### Problem requirements
Produce a word-for-word copy of the line that contains "Screen dimensions: 985x698" and each line after it through the end of the material, omitting pictures and all other lines.

─── Provided records

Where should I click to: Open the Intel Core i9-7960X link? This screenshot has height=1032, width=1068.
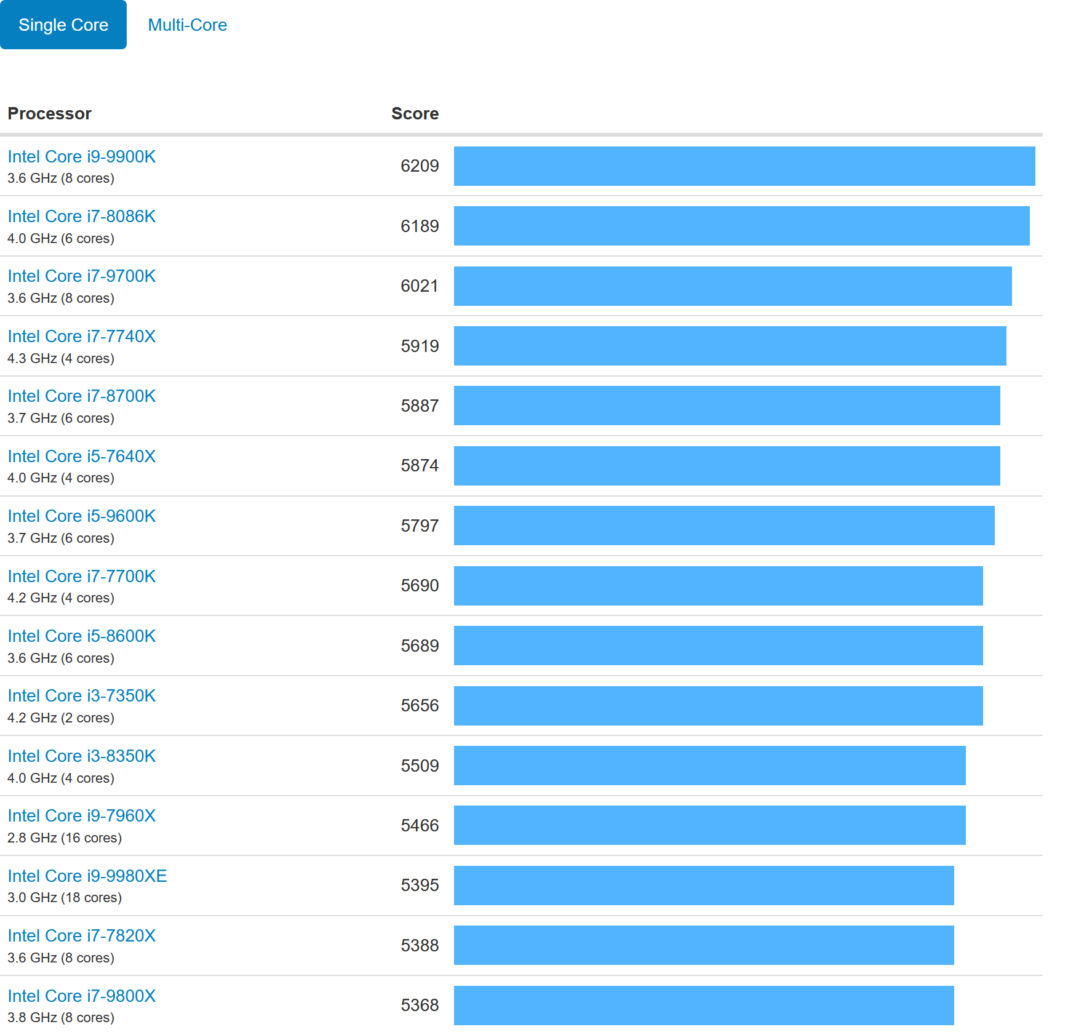click(82, 816)
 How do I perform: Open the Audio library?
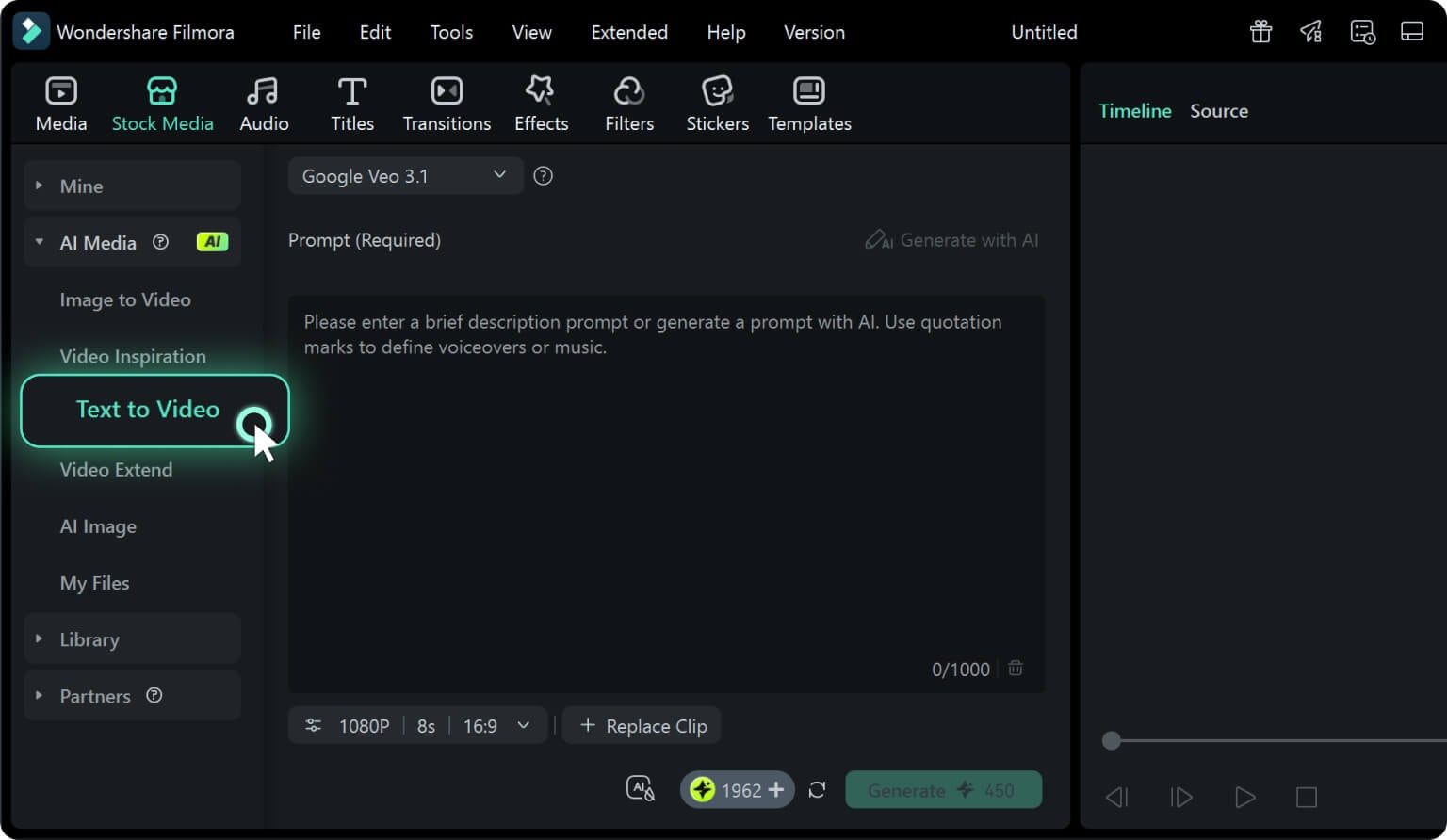264,102
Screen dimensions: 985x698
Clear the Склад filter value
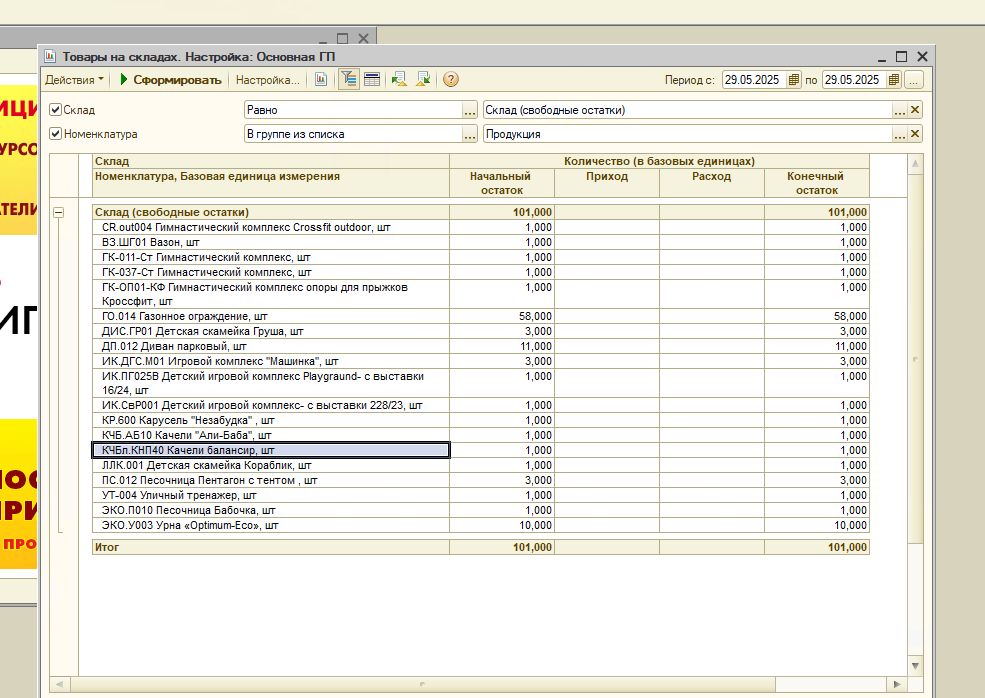[914, 110]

──────

### Exercise result
Screen dimensions: 985x698
Clear the Склад filter value
[914, 110]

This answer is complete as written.